▶ Exercise details: With the images set aside, retype every record below character for character.

————

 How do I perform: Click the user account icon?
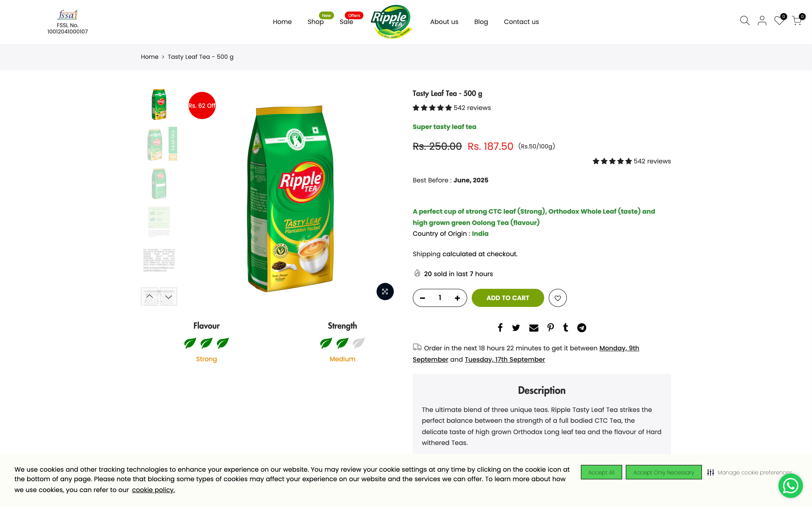pyautogui.click(x=762, y=21)
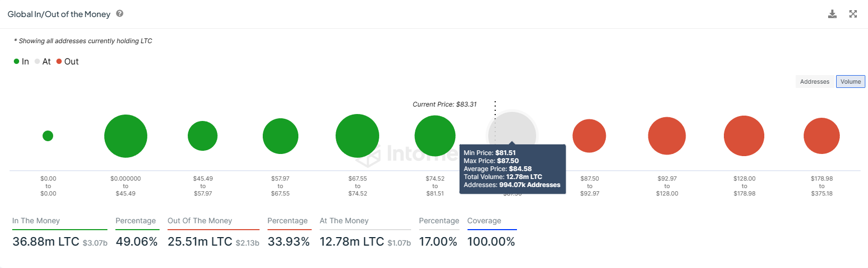Click the $74.52 to $81.51 green bubble
The height and width of the screenshot is (268, 868).
[435, 136]
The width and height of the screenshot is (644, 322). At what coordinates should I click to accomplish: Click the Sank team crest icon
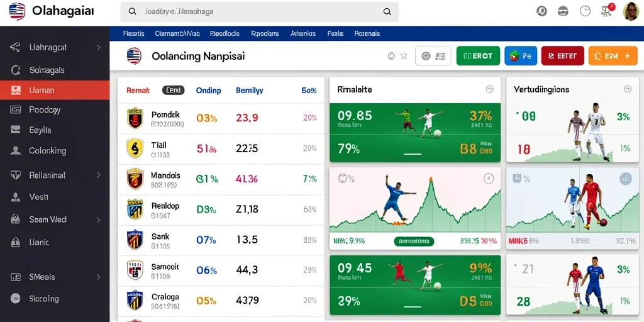(x=135, y=240)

————

▶ Output for this task:
 How do I perform: Click the user account icon?
pyautogui.click(x=762, y=21)
Click the $74.52 to $81.51 green bubble
The height and width of the screenshot is (268, 868).
[435, 136]
The width and height of the screenshot is (644, 322). At what coordinates should I click to accomplish: Click the Sank team crest icon
(x=135, y=240)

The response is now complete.